麻子にいたっては口を大きく開けて驚いていた。
「あれぇ? わたし話たことあるよねぇ?」
紗耶が不思議そうな顔でこっちを見る。
私も含め、桂水高校駅伝部全員が首を横に振る。
それを見て紗耶は苦笑いしていた。
てか、紗耶が双子だった件といい、今回のことといい、紗耶は案外自分を語らないのだ。ただ、当の本人はすでに言った気でいるでいるようだが……。
「いまさらだけど、実はわたし推薦が来てたんだよぉ~。でも今話したとおり、結局断ったんだけど。で、こっちは貴島祐梨さん。中学の時に、よく1500mの決勝で競り合ってたんだよぉ。まぁ、あまり勝った記憶はないんだけどぉ~」
紗耶の言葉で思い出した。そうだ、どこかで見たことがあると思ったら、中学の1500m決勝で見たのだ。

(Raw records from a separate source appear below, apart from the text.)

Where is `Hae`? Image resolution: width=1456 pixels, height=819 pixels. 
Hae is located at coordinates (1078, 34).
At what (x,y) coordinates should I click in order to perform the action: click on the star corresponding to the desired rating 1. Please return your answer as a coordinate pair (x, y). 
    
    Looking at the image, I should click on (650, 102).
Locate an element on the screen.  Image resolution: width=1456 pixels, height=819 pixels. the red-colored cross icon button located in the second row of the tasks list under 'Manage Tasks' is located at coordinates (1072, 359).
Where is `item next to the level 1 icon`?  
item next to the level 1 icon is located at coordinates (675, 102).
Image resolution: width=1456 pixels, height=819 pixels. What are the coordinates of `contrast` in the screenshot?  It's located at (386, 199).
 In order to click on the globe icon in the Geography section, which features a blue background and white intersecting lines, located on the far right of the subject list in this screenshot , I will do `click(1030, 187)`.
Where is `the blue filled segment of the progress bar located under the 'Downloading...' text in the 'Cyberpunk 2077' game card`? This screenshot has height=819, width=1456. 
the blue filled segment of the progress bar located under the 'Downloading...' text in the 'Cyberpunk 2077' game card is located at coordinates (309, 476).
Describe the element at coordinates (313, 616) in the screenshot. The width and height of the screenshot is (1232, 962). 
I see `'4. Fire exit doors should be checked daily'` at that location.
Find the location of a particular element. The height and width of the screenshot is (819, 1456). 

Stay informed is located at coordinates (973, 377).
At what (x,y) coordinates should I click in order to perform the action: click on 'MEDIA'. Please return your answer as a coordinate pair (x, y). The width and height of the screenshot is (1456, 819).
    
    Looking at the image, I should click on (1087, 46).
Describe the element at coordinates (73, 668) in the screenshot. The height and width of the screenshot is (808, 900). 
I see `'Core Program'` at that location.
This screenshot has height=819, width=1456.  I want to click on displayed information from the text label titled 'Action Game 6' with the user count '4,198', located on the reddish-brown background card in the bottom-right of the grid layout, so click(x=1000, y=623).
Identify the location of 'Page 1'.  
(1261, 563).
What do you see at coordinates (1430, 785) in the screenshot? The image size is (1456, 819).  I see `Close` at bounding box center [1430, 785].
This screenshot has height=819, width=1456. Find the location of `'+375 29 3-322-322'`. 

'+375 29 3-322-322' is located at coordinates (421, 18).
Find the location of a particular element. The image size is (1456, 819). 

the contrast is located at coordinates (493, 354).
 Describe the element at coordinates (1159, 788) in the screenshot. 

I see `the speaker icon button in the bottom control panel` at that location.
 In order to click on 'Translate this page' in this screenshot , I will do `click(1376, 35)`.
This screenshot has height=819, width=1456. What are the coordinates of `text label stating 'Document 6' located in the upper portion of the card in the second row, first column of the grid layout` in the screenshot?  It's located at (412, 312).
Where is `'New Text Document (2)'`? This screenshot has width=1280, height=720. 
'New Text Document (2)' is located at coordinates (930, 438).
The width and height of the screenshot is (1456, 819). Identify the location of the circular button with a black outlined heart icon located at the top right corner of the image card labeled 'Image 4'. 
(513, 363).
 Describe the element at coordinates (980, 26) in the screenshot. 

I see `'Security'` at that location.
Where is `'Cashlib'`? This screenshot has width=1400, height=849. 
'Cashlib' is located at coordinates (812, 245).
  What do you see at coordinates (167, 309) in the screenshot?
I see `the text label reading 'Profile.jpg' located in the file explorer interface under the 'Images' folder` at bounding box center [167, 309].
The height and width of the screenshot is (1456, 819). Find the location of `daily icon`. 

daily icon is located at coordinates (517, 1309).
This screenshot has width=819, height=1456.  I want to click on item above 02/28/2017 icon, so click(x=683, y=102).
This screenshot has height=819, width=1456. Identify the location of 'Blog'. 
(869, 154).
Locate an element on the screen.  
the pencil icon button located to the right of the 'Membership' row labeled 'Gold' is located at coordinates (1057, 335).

「それにしても、中学生の時に決勝ではるか前を走っていた、藍葉とか澤野さんと同じチームってお互い変な感じだよね、さーや」
なんだか恥ずかしそうに私と藍葉を見て、貴島祐梨は笑いながら紗耶に同意を求める。
「だよねぇ。わたしも4月の部活紹介で、目の前にせいちゃんがいた時は、本当に驚いたんだよぉ~。中学の時は、決勝前とかに会っても声を掛けられなかったし」
と、紗耶も嬉しそうに貴島祐梨に返事を返す。
貴島祐梨は、うんうんと何度も頷き、そのセリフが間違っていないことを認める。
「確かに。藍葉と澤野さん、あと市島さん。3人は走りも別格だし、いつも3人でいて声掛けにくかったしね」
「私達って、そんな感じに見えたの?」
「祐梨。大げさに言わないで。確か私、中学の時に一度あなたと話したことあるわよ」
貴島祐梨のセリフに、私と藍葉はお互いの顔を見た後で意見を述べる。